Construído para se adequar às regras americanas da categoria LSA, o Icon A5 promete oferecer as qualidades de um avião experimental, com a segurança de uma aeronave homologada, aliada à praticidade de poder ser transportado sem grandes restrições por via terrestre. Isso porque, ainda que o programa não preveja uma aeronave híbrida entre automóvel e aeronave, o A5 pode dobrar suas asas, que ficam rente à fuselagem, o que permite ser guardado numa garagem padrão. No quesito segurança de voo, a cabine recebeu um indicador de ângulo de ataque, recurso não usual em aeronaves de aviação geral. Há, ainda, a opção para a instalação de um paraquedas balístico. O A5 foi a aeronave básica do Microsoft Flight, a última versão do Flight Simulator.

Motor injetado

Na área de propulsão, a BRP-Powertrain apresentou recentemente o Rotax 912 iS Sport, o mais novo membro da série Rotax 912. A mudança do carburador para um sistema de injeção eletrônica, em combinação com uma unidade de controle digital do motor (ECU), resultou num motor mais econômico e que exige menor manutenção. Muitos acreditam que esse é o futuro da aviação leve. Segundo o fabricante, a série iS é 36% mais econômica do que a série 912 ULS, além de eliminar a exigência de regular o carburador a cada 200 horas de voo. No Brasil, a Edra Aeronáutica está testando esta nova versão do motor em seu anfíbio Super Petrel. 
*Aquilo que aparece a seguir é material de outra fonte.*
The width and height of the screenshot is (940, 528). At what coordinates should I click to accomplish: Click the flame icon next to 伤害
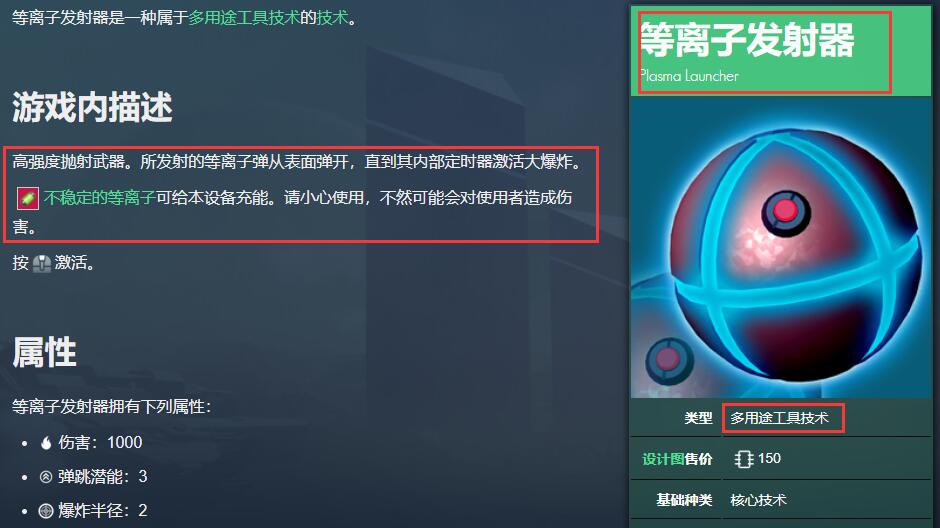coord(46,443)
Os pilotos também se beneficiam dos novos recursos de verificação pré-voo e do novo procedimento de partida. Com a instalação do ECU, os parâmetros do motor podem ser exibidos em um painel digital de instrumentos. Um sistema de diagnóstico eletrônico gerencia os dados do motor e permite ao operador realizar verificações e correções rápidas. O sistema elétrico do motor foi aumentado para 430 watts, para fornecer energia suficiente a todas as suítes de aviônicos modernos. A BRP-Powertrain afirma que as melhorias no motor permitiram uma redução de até 70% nos níveis de emissão de CO2, quando comparados aos de motores similares.
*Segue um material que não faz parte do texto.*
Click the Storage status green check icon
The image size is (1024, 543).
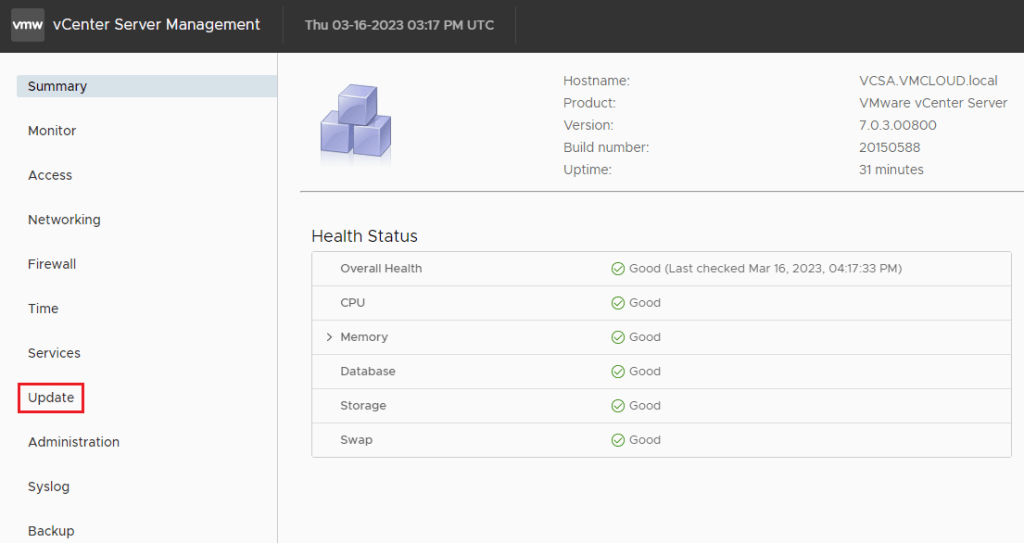(x=618, y=406)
Já a sino-americana Continental Motors Group tem trabalhado continuamente na expansão de sua linha de motores a diesel desde que adquiriu a TAE (Thielert Aircraft Engines), em 2013. A linha atual, batizada CD (Continental Diesel), substitui a antiga linha Centurion e oferece inovações quando comparada a motores similares. A nova série buscou no setor automotivo grande parte de sua tecnologia, incluindo melhorias na eficiência e no processo construtivo. A nova família é composta pelos motores CD-100, CD-200 e CD-300, sendo que o primeiro recebeu recentemente a certificação da EASA para a instalação no Piper Archer.
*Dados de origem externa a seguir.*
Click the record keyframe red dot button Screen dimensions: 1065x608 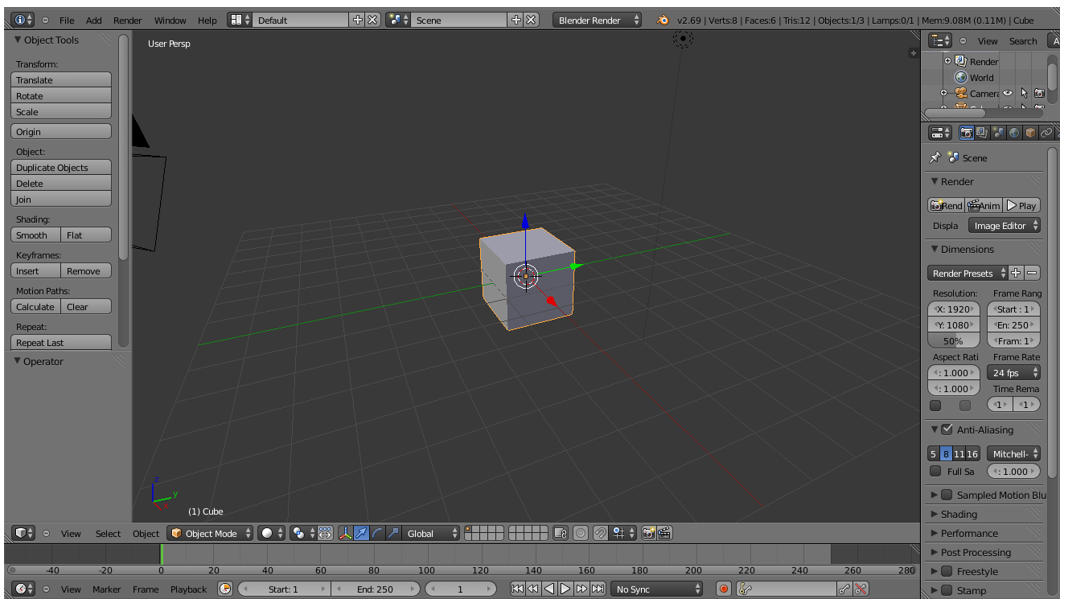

O recém-anunciado CD-300 é um motor V6 turbo, três litros, de 310 hp (a 2.300 rpm), com injeção direta, taxa de compressão de 15.5:1, gerenciamento eletrônico e refrigeração líquida. O motor manteve a parceria da TAE e utiliza componentes desenvolvidos pela Mercedes-Benz. Segundo a Continental, os primeiros protótipos do CD-300 estarão disponíveis para fabricantes (OEM) em 2016, e a certificação de tipo é esperada para o início de 2017.